Direction A:
Answer these questions about the passage on grace and mercy:
(i) Which chapter and verses of James are quoted?
(ii) In the quoted lines from I Peter, what does love cover over?
(iii) What three states does the writer name as usually lying behind the urge to pass judgement?

Text segment:
Maybe a good place to start is to try to explain why it's relatively easy for me to give grace and mercy to others. Simply, I have a heart for people that can only be explained through God. By any wordly standard, the fact that I am not only willing but able to experience discomfort or pain or to sacrifice my own desires to ensure another's needs are met above and before my own makes absolutely no sense at all. But the Lord calls us to it in so many passages in the Bible I could devote an entire series of blogs to writing about how we are called to be gracious and merciful towards one another. For the sake of brevity, however, I'll use two of my favorite passages:

"So speak and so act as ones who are to be judged under the law of liberty. For judgement is without mercy to one who has shown no mercy. Mercy triumphs over judgement." James 2:12-13

"Above all, love each other deeply, because love covers over a multitude of sins. Each of you should use whatever gift he has to serve others, faithfully administering God's grace in its various forms." I Peter 4:9-10

Each of these models of human behavior run hard against the grain of conventional ways of thinking. However, the directives could not be more clear: mercy and grace towards others. Paul takes Mercy a step further. Calling us to extend it above judgement. The more I've thought about this, the more I've recognized that the times in my life or the moments when I want to pass judgement on someone about anything (whether it be the shirt they have on or how they choose to live their life) it's usually less to do with them and more to do with me. Me being either defensive or jealous or selfish. Judgement is a fantastic mechanism for shifting the focus (and often blame) away from ourselves and on to other things. But mercy is victorious above judgement in every situation--whether it be work, or play, or love. Mercy is a wonderfully freeing attitude, perhaps this is why Paul ties it to the law of liberty. As good as the "just desserts" approach can feel sometimes, I rarely find any lasting pleasure in dealing someone what I think they deserve if they mistreat me in some way or another. Yet, as often as I am able to rise above and extend mercy, my mind and heart are at ease.

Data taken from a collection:
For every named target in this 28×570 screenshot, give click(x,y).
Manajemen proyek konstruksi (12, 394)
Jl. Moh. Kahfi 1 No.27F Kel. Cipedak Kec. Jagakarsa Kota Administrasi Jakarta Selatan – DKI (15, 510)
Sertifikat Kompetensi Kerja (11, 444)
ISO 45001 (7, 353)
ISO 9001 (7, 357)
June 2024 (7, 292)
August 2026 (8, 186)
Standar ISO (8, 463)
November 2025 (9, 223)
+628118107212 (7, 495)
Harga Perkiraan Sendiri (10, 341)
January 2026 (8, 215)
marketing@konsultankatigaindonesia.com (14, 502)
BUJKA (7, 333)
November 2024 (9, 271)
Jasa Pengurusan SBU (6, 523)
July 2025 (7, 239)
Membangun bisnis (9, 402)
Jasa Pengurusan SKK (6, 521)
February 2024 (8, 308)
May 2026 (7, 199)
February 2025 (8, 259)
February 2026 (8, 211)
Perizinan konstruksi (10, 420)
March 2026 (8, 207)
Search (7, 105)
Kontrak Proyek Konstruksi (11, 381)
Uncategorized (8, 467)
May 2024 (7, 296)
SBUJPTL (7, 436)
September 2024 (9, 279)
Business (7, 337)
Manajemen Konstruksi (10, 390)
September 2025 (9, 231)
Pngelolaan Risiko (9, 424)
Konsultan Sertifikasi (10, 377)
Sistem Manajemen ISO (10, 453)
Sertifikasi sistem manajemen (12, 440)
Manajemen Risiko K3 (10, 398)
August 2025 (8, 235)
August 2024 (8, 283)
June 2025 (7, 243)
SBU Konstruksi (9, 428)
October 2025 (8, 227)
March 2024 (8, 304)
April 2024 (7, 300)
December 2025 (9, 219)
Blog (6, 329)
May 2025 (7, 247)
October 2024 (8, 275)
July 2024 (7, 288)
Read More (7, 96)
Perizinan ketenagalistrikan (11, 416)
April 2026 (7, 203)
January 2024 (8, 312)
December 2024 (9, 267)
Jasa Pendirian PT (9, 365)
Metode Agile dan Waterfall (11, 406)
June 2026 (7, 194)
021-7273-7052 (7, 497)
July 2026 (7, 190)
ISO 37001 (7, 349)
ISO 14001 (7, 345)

Direction B: Can you output, verbatim, the rows from the one containing "ISO 45001 (7, 353)" through the one containing "Jasa Pengurusan SBU (6, 523)", with both of those rows included?

Correct response A:
(i) James 2:12-13
(ii) A multitude of sins
(iii) Being defensive, jealous, or selfish

Correct response B:
ISO 45001 (7, 353)
ISO 9001 (7, 357)
June 2024 (7, 292)
August 2026 (8, 186)
Standar ISO (8, 463)
November 2025 (9, 223)
+628118107212 (7, 495)
Harga Perkiraan Sendiri (10, 341)
January 2026 (8, 215)
marketing@konsultankatigaindonesia.com (14, 502)
BUJKA (7, 333)
November 2024 (9, 271)
Jasa Pengurusan SBU (6, 523)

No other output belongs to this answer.